Do this:
Convert every line of the listing below into a numbered list, leaving out any blank lines.

Data section:
>>>>>

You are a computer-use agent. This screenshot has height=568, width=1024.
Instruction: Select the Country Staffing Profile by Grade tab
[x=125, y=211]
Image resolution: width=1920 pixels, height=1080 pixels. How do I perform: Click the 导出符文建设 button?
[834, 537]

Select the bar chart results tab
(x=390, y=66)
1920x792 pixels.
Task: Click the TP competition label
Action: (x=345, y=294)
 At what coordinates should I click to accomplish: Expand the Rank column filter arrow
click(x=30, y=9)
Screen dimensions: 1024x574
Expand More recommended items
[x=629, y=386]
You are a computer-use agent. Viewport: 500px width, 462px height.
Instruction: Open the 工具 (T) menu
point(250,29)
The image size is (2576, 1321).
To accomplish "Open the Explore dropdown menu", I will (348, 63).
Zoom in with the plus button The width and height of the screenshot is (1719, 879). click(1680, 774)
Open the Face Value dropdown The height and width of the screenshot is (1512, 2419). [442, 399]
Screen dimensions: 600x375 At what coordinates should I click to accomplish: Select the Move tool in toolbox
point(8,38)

<<<<<

Response:
1. You are a computer-use agent. This screenshot has height=568, width=1024.
2. Instruction: Select the Country Staffing Profile by Grade tab
3. [x=125, y=211]
4. Image resolution: width=1920 pixels, height=1080 pixels. How do I perform: Click the 导出符文建设 button?
5. [834, 537]
6. Select the bar chart results tab
7. (x=390, y=66)
8. 1920x792 pixels.
9. Task: Click the TP competition label
10. Action: (x=345, y=294)
11.  At what coordinates should I click to accomplish: Expand the Rank column filter arrow
12. click(x=30, y=9)
13. Screen dimensions: 1024x574
14. Expand More recommended items
15. [x=629, y=386]
16. You are a computer-use agent. Viewport: 500px width, 462px height.
17. Instruction: Open the 工具 (T) menu
18. point(250,29)
19. The image size is (2576, 1321).
20. To accomplish "Open the Explore dropdown menu", I will (348, 63).
21. Zoom in with the plus button The width and height of the screenshot is (1719, 879). click(1680, 774)
22. Open the Face Value dropdown The height and width of the screenshot is (1512, 2419). [442, 399]
23. Screen dimensions: 600x375 At what coordinates should I click to accomplish: Select the Move tool in toolbox
24. point(8,38)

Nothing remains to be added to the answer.